EDICIÓN: Febrero - Abril '09

IBIZA MULTICULTURAL

Amanda Murphy
Ibiza multicultural


En estos tiempos de creciente tensión en Oriente Próximo, muchos de nosotros en Ibiza examinamos nuestros valores acerca de la religión, la seguridad y la identidad. La información globalizada nos muestra en nuestra propia casa el sufrimiento de los niños palestinos e israelíes. La globalización de la economía hace que nos preocupemos por nuestro futuro y el de nuestros hijos y nietos. De manera general, el medio ambiente es una fuente de inquietud para cualquiera que esté mínimamente informado. Ya no podemos seguir viviendo en nuestra bella isla sin pararnos a reflexionar sobre nuestro lugar en un mundo que pareciera estar en guerra consigo mismo.






Podemos considerar que Ibiza es un microcosmo representativo del mundo entero. Debido a nuestra ubicación, nunca han faltado invasores y ejércitos para conquistarnos y aportar valores, tradiciones y linajes. Desde un punto de vista genético, las invasiones han creado una población dinámica y rica en diversidad. Somos una mezcla de españoles, árabes y sefardíes, entre otros pueblos.

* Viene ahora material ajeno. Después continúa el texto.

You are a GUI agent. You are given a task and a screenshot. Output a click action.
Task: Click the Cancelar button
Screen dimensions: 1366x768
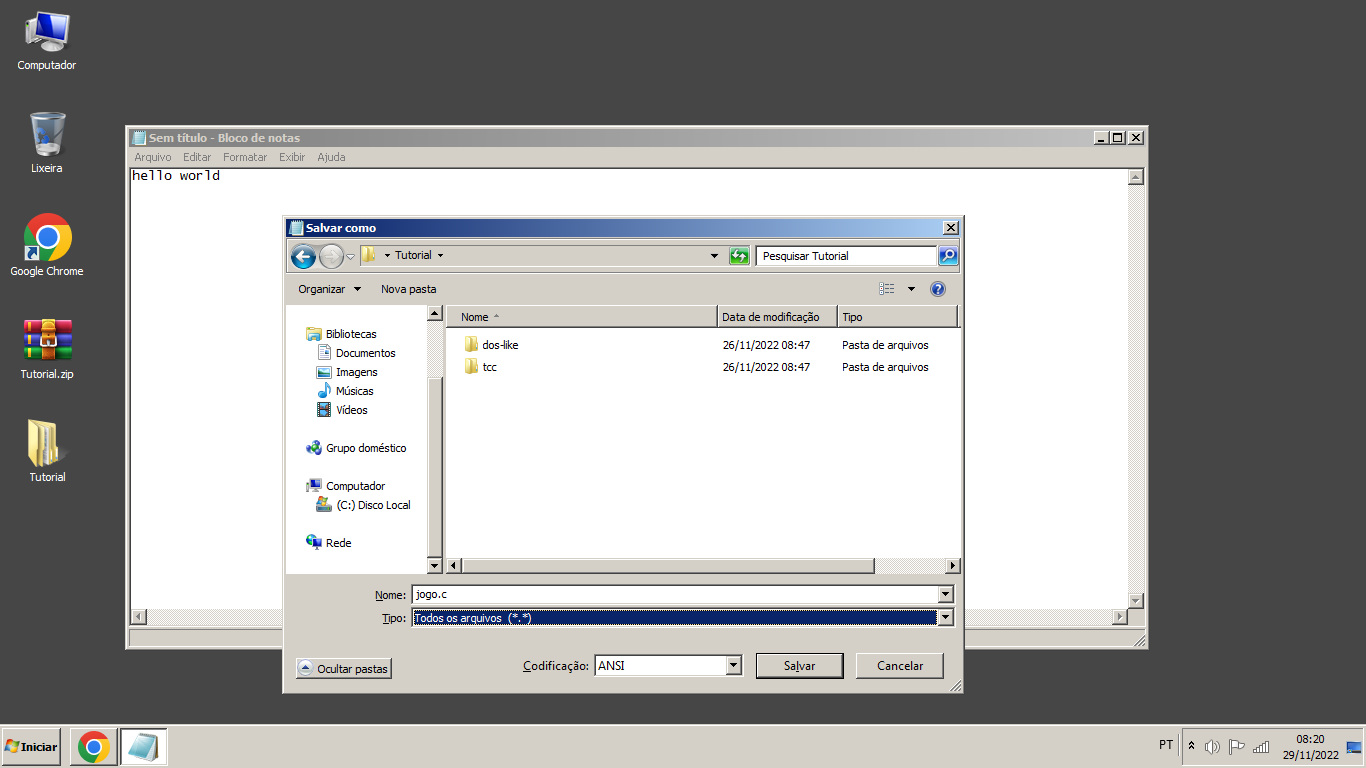tap(899, 666)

Un estudio reciente realizado a partir de muestras de ADN concluye que cerca del 20% de los genes de los españoles son de origen judío sefardí, y otro 11% de origen magrebí. Esta herencia genética refleja la diversidad cultural y religiosa de nuestra historia.
La influencia de judíos, musulmanes y católicos ha dejado en España e Ibiza una historia y una mezcla genética realmente multicultural. Las tensiones que existen entre las tres principales religiones abrahámicas (cristianismo, judaísmo e islam) no tienen por qué existir en Ibiza. Podemos aceptar nuestro legado y construir a partir de él, enseñando a nuestros hijos que las diferencias entre las personas son sanas y que aceptarlas en los demás es lo que nos hace ser verdaderamente humanos.


La intolerancia se basa en el miedo y la inseguridad. Las personas que son intolerantes dejan al desnudo, ante todos, su lado más débil. Si nosotros animamos a nuestros hijos a aceptar y dialogar, vivirán alejados de la ignorancia y la desconfianza. Los retos económicos y medioambientales a los que tendrán que enfrentarse son tremendos. Tenemos el deber de moldear la tolerancia de nuestros hijos para que tengan esperanza y valor para enfrentarse a los desafíos del futuro.